Well, to some extent that is what I really do believe (except for the wealth part). Before you reach for your stones to throw at me, here's the reason.
The 'confident expectation' I mentioned above is a combination of two Christian virtues: faith and hope.
Christian faith is faith that God became human in Jesus because he loves us. In becoming human, God reveals to us what he is like in a way we can understand, i.e. in a human way. And one of the things that Jesus reveals is that God hates sickness and loves people. Jesus shows us, in short, that it is God's will to heal. If you believe that it is not God's will to heal, then you are in effect saying that Jesus does not really reveal God.
Christian hope is hope that in Jesus the kingdom of God has begun to break in. Therefore we can always trust that God wants things to be his way - on earth as it is in heaven. Sickness is not God's way, it is not part of God's plan of things. Hope is therefore the expectation that the kingdom of God (i.e. things being the way God wants them) can advance now, can break in now into our situation, into our lives and our needs. Hope refuses to be frightened into giving up by circumstances and experience. The challenge is always: will you let your experience dictate your theology or will you let the life of Jesus dictate your theology?

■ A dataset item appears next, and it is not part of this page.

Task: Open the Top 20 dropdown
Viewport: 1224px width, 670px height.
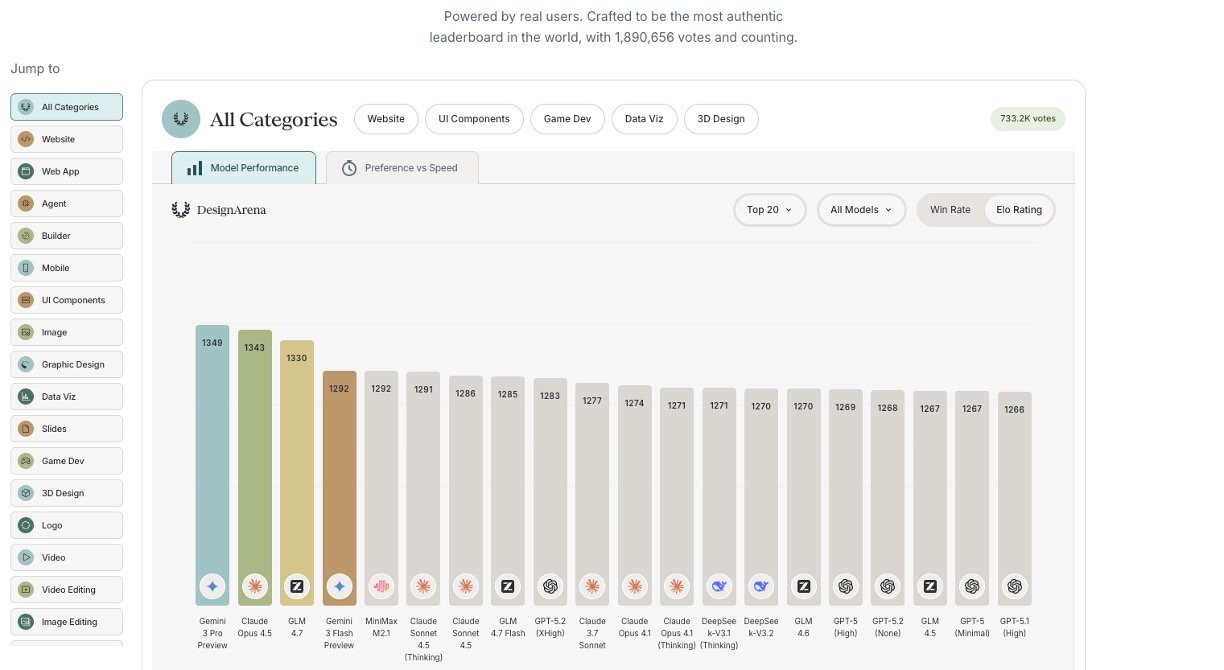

Does this mean that we should tell people that God will always heal them? No - this would be a lie (there are plenty of examples in the Bible where sick people are not healed). But it does mean that we should pray expecting God to do something, that we should believe that God really is interested in our lives, that we should hope against hope i.e. even when humanly speaking the situation is impossible - because all things are possible for God.